--- Input data Enclosed Below ---

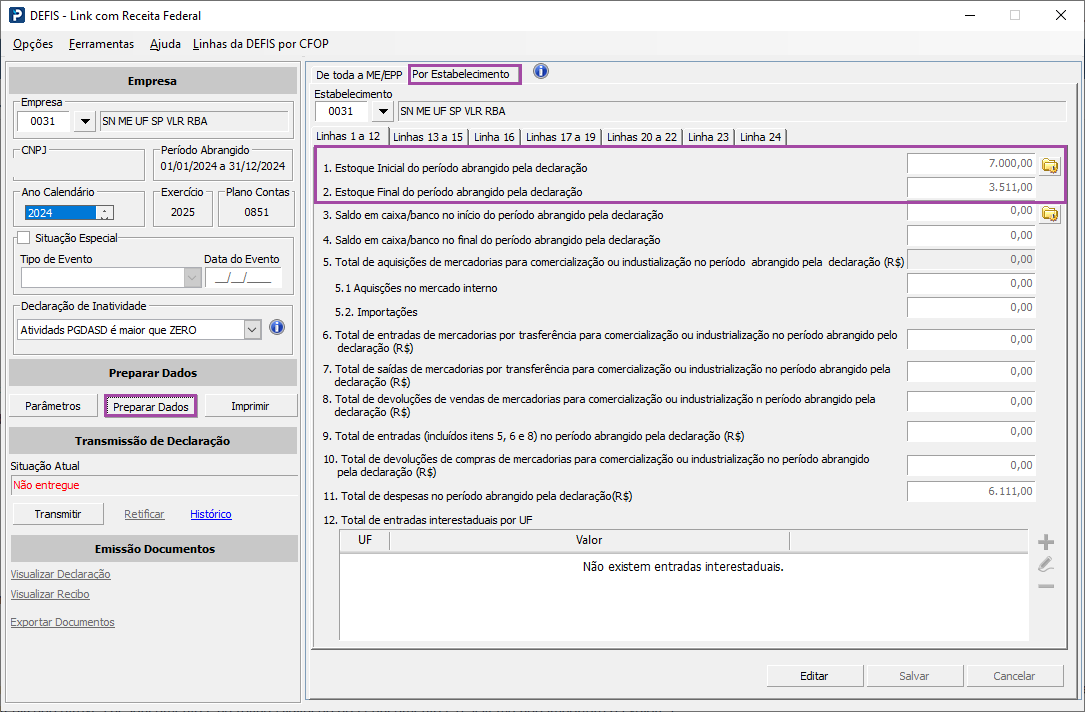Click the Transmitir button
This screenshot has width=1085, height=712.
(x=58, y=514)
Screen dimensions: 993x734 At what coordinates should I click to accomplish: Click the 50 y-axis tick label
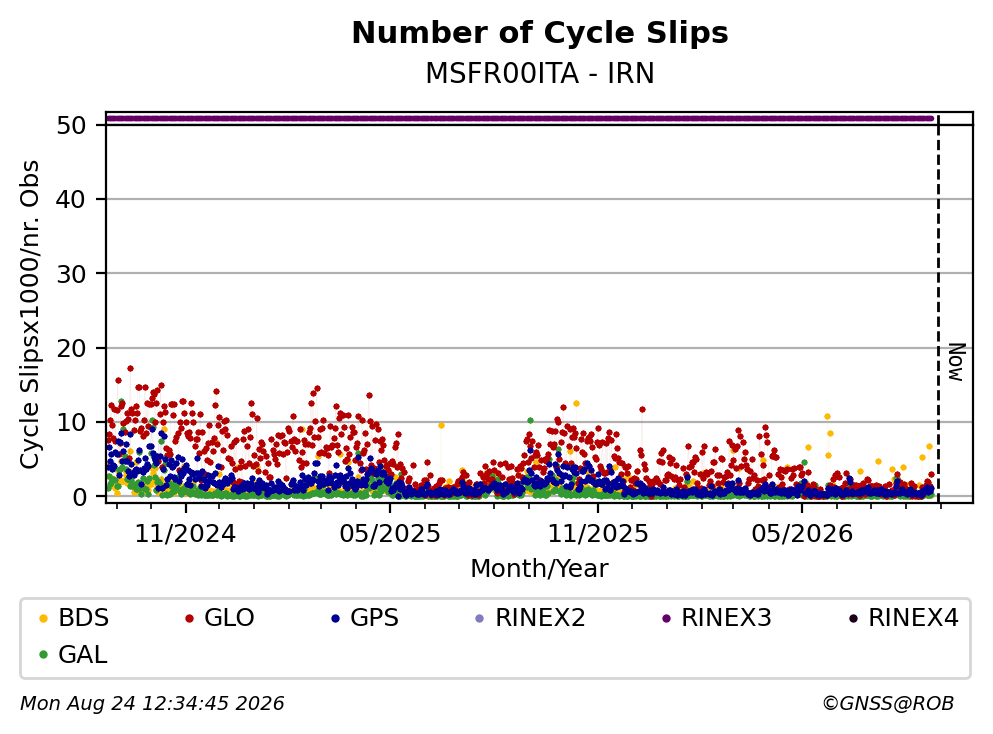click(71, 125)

--- End of Enclosed Input data ---

Prompt =>
Your task is to set down exactly the lines that run from the line holding "Screen dimensions: 993x734" through the close of the entries, including both ends. Pictures stay out.

Solution =>
Screen dimensions: 993x734 At what coordinates should I click to accomplish: Click the 50 y-axis tick label
click(71, 125)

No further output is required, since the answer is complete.